Same playbook as #67192 (LangChain) and #67120 (DocumentLoader) plus
three LlamaIndex-specific architectural fixes:

Critical fixes
- Stop mutating LlamaIndex's global ``Settings`` singleton. The previous
  ``LlamaIndexHook.configure_settings()`` wrote ``Settings.embed_model``
  / ``Settings.llm`` process-wide, which leaks across concurrent tasks
  in the same worker. Replaced with per-call ``embed_model=`` /
  ``llm=`` parameters on ``VectorStoreIndex(...)`` and
  ``load_index_from_storage(...)``.
- Own ``llamaindex`` connection type instead of squatting on
  ``pydanticai``. Mirrors the LangChain / CrewAI fix.
- Remove ``documents`` from ``EmbeddingOperator.template_fields``.
  ``list[dict]`` doesn't survive Jinja stringification, and worse, a
  user document containing literal ``{{ var.value.api_key }}`` would
  leak secrets into the embedding store.
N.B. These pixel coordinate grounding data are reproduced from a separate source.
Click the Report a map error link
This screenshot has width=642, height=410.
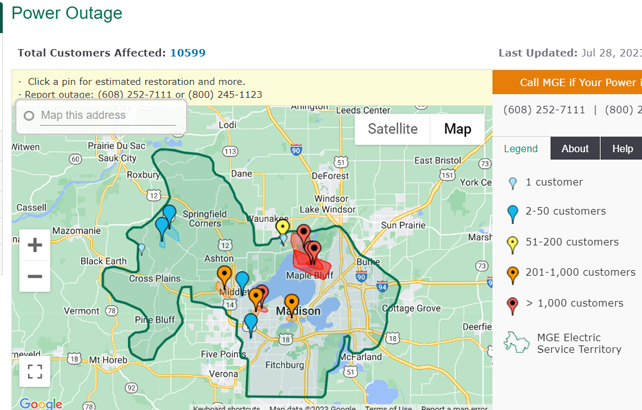coord(455,407)
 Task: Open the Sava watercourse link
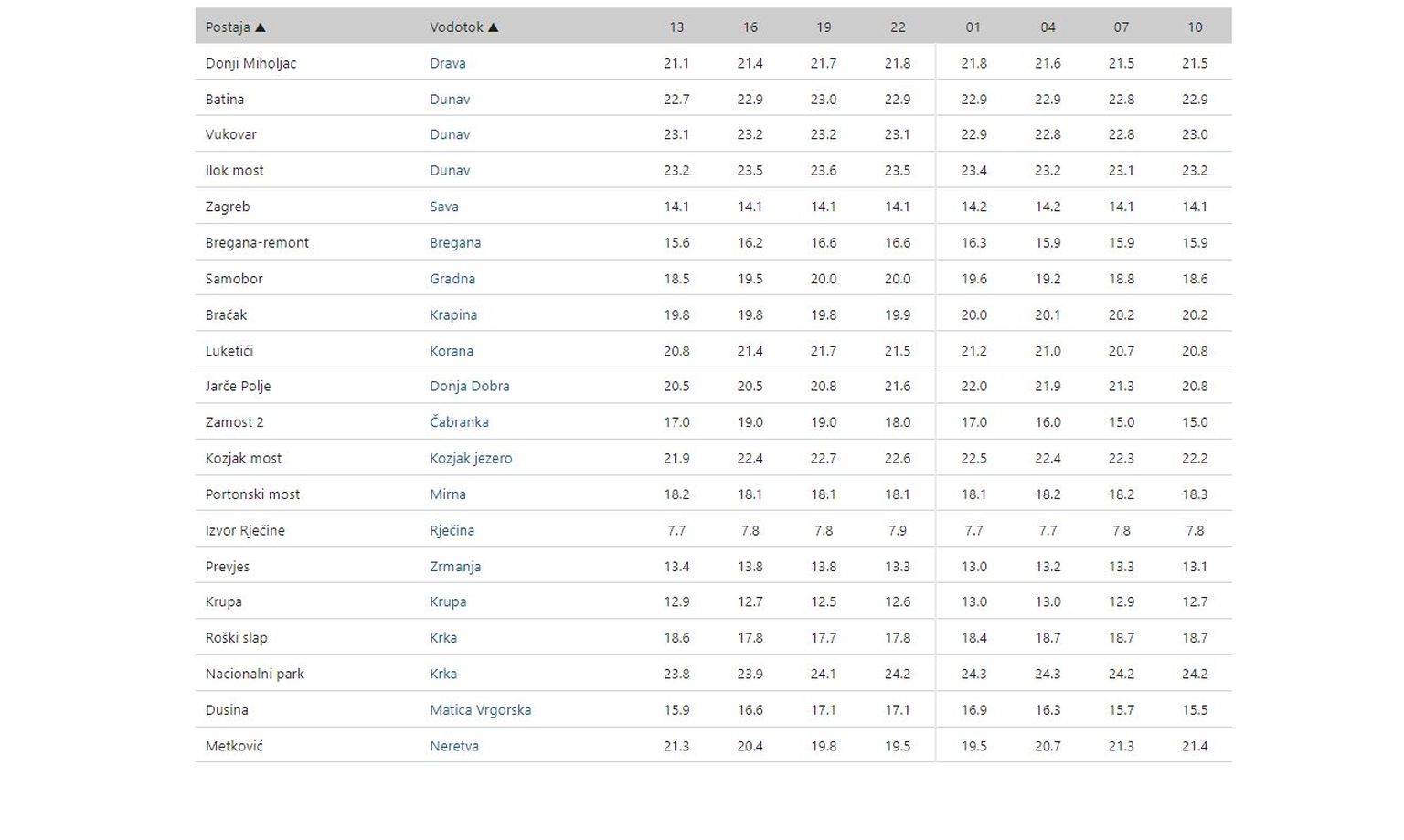pyautogui.click(x=444, y=207)
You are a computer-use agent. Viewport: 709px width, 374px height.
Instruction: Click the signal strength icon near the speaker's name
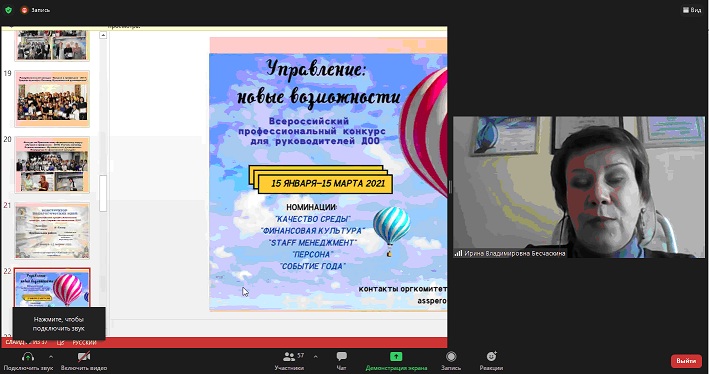458,253
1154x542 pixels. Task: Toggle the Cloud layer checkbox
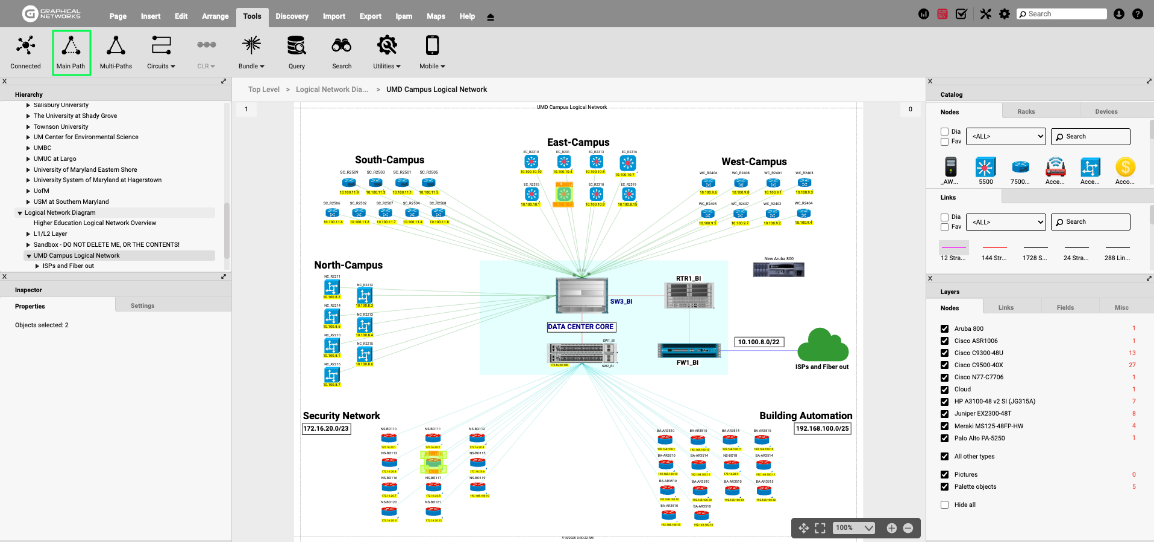click(945, 389)
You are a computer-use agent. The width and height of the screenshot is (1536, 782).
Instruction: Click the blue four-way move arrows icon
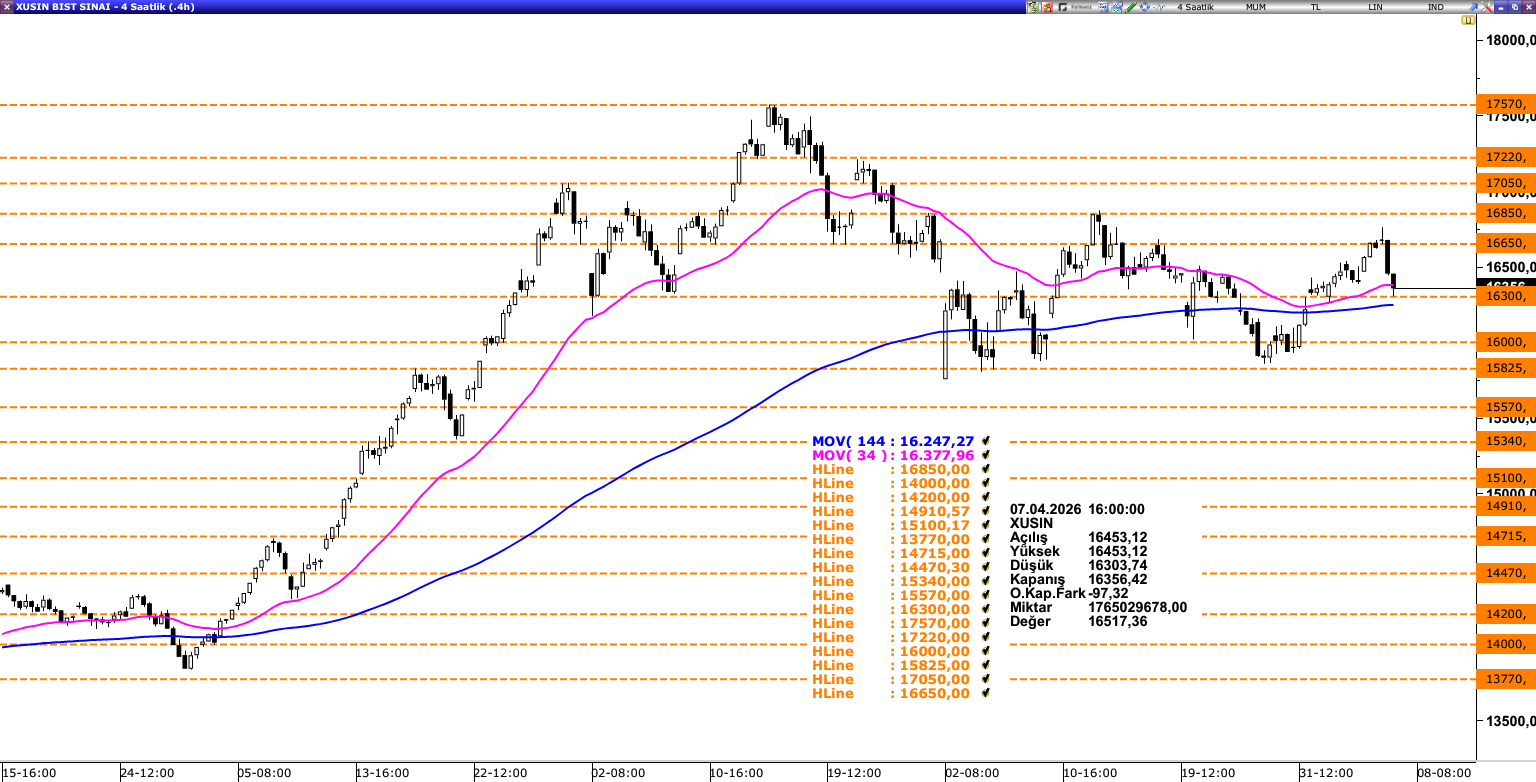pyautogui.click(x=1145, y=7)
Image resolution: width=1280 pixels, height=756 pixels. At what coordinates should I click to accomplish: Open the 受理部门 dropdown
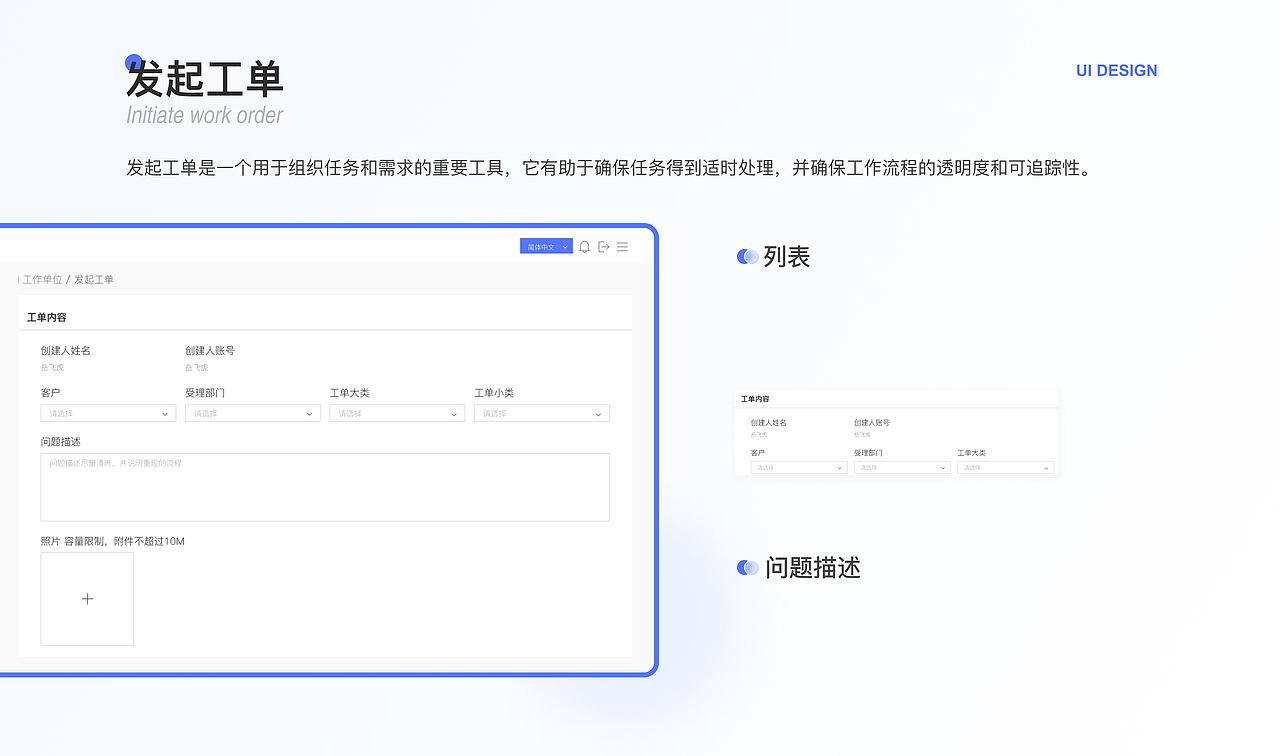click(252, 412)
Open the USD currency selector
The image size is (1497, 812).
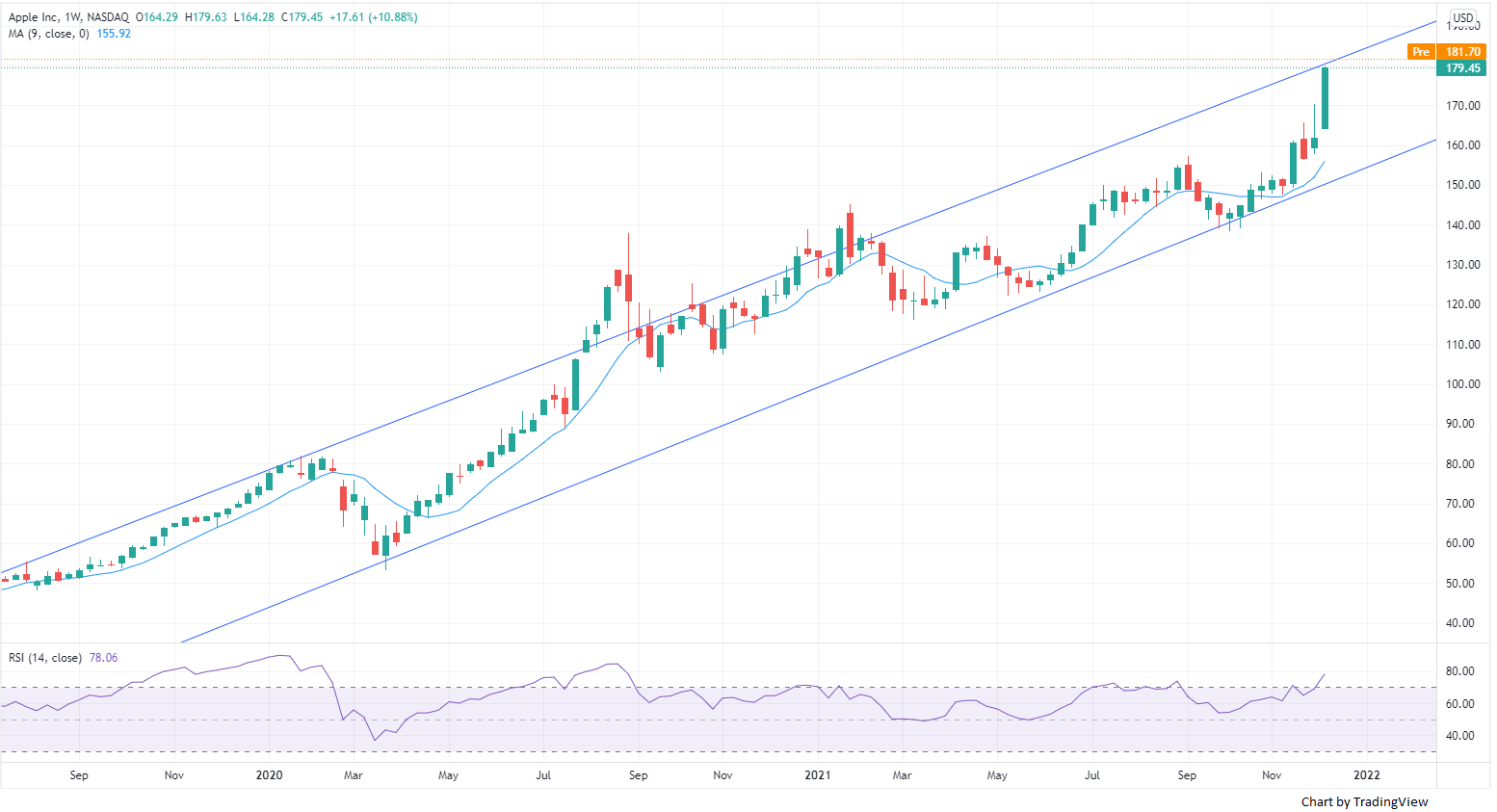(x=1462, y=18)
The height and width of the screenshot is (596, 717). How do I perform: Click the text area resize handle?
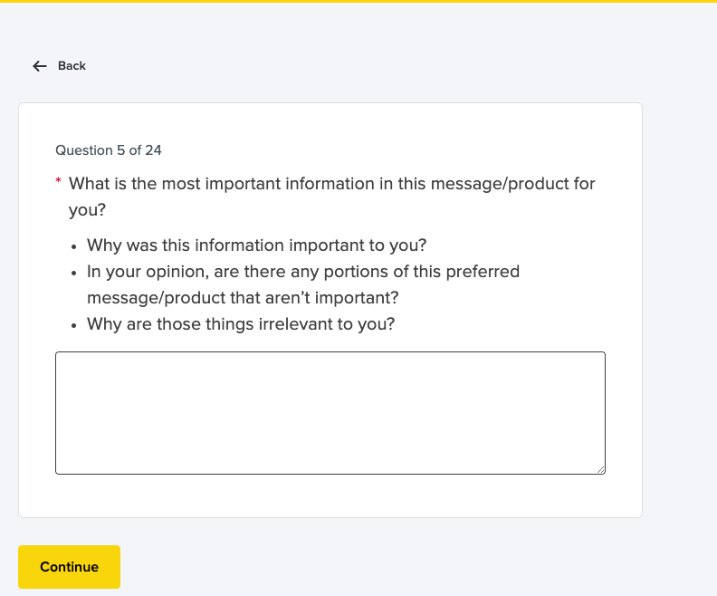tap(600, 469)
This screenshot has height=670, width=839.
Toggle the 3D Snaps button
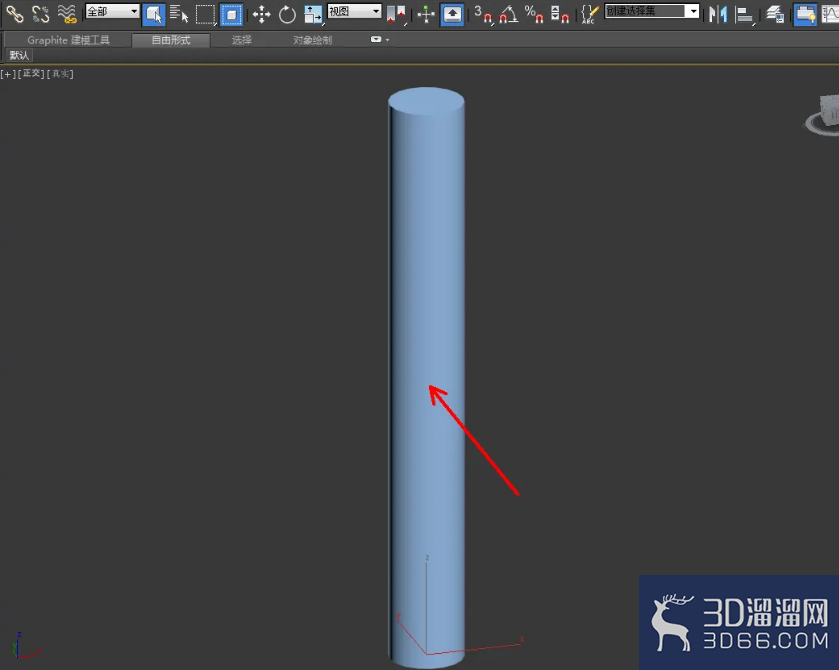pos(483,14)
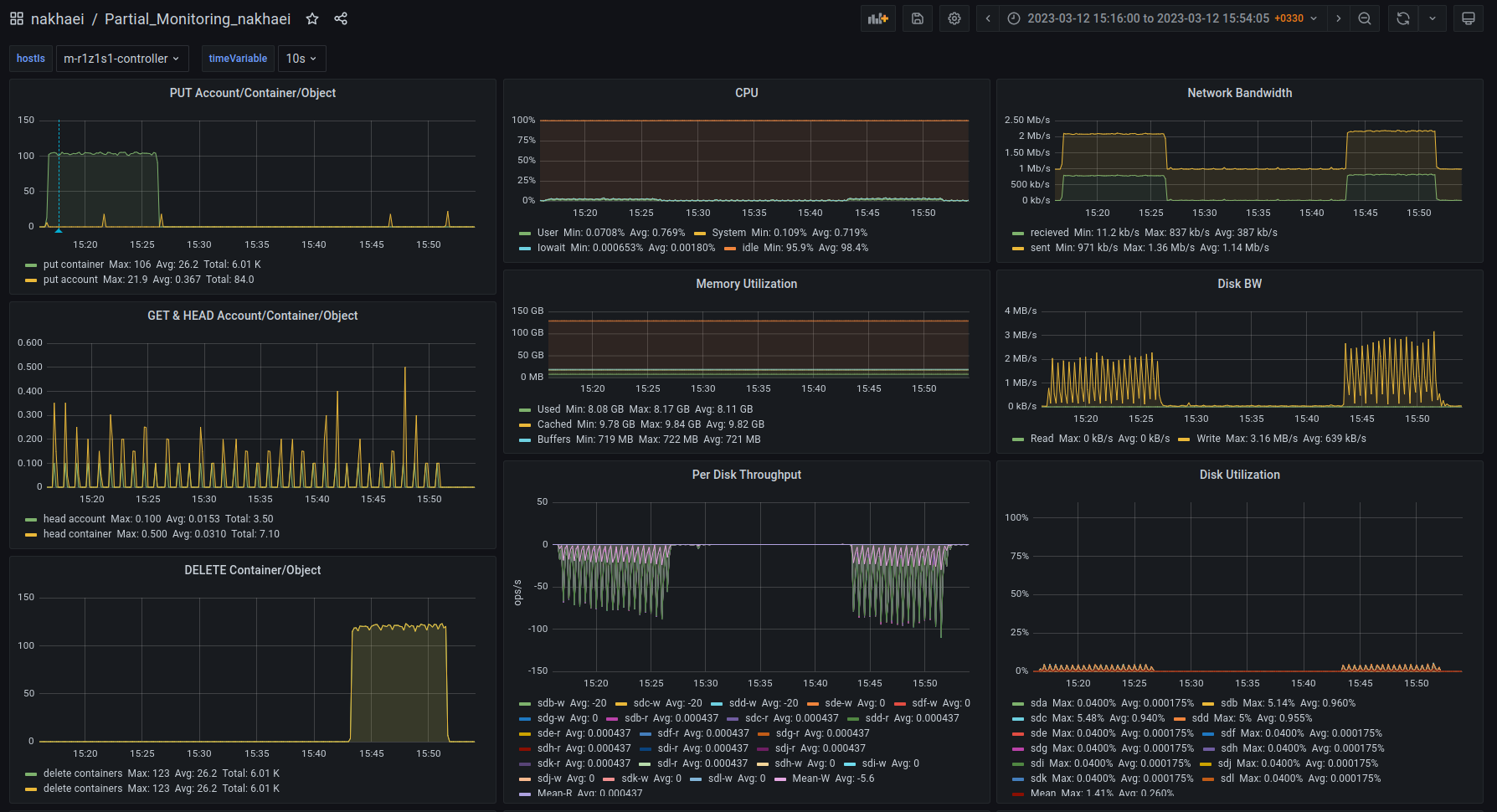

Bind via ``loader.output``
  instead.

BYO embedding/LLM for non-OpenAI vendors
- LlamaIndex doesn't ship an ``init_chat_model`` / ``init_embedding_model``
  equivalent (verified in ``llama_index.core.embeddings.utils.resolve_embed_model``
  -- only ``"default"`` / ``"local"`` / ``"clip:"`` dispatch). The hook
  therefore covers OpenAI (matching LlamaIndex's own
  ``resolve_embed_model("default")`` behaviour) and operators accept a
  pre-built ``BaseEmbedding`` / ``LLM`` instance to bypass the hook for
  Cohere / Bedrock / Vertex / HuggingFace / etc.

Cloud-URI persistence
- ``EmbeddingOperator.persist_dir`` and
  ``RetrievalOperator.index_persist_dir`` accept storage URIs
  (``s3://``, ``gs://``, ``azure://``) resolved via
  ``ObjectStoragePath`` and fsspec, matching the merged
  ``DocumentLoaderOperator`` pattern.

Hook plumbing playbook (mirrors LangChain / CrewAI / DocumentLoader)
- ``conn_type = "llamaindex"`` + new ``connection-types`` entry in
  ``provider.yaml`` with ``embed_model`` / ``llm_model`` conn-fields.
- ``default_conn_name`` resolves at runtime via
  ``llm_conn_id: str | None = None``.
- ``_resolve_model`` honours ``conn.extra_dejson`` for parity with the
  sibling hooks (swallows ``JSONDecodeError``, applies secret masking).
- ``get_ui_field_behaviour`` added.
- ``[llamaindex]`` extra in ``pyproject.toml`` pinning
  ``llama-index-core``, ``llama-index-embeddings-openai``,
  ``llama-index-llms-openai`` (enough to back the hook's default
  OpenAI return values). Same in the ``dev`` group.

Misc operator/test fixes
- Wrap lazy ``llama_index`` imports with
  ``AirflowOptionalProviderFeatureException`` so missing extras surface
  cleanly.
- ``RetrievalOperator`` returns ``{"query": ..., "chunks": [...]}``
  (was ``"question"``) and ``chunks[*].node_id`` (was the misleading
  ``"source"`` key).
- ``RetrievalOperator`` raises ``FileNotFoundError`` with a "did you
  run EmbeddingOperator first?" hint when ``index_persist_dir`` is
  missing.
- All three test files get an autouse fixture stubbing
  ``llama_index.*`` in ``sys.modules`` so ``@patch`` resolves without
  ``llama-index-*`` packages installed in CI's non-DB test env
  (mirrors #67237).
- New ``example_llamaindex_hook.py`` with ``[START howto_*]`` markers
  for the docs to ``exampleinclude``.

* Rename LlamaIndex operators with framework prefix; fold in #67189 RAG examples

Per Kaxil's review r3267387604: ``RetrievalOperator`` / ``EmbeddingOperator``
are too generic in the common.ai namespace -- they risk colliding when
other frameworks add their own embedding/retrieval operators. Renamed
both with the LlamaIndex prefix:

- ``EmbeddingOperator`` -> ``LlamaIndexEmbeddingOperator``
- ``RetrievalOperator`` -> ``LlamaIndexRetrievalOperator``

Renames applied across the two operator modules, three docs RSTs, the
two test files, both example DAGs, and the cross-refs in
``docs/operators/index.rst``, ``docs/hooks/llamaindex.rst``,
``docs/operators/document_loader.rst``, and ``docs/hooks/index.rst``.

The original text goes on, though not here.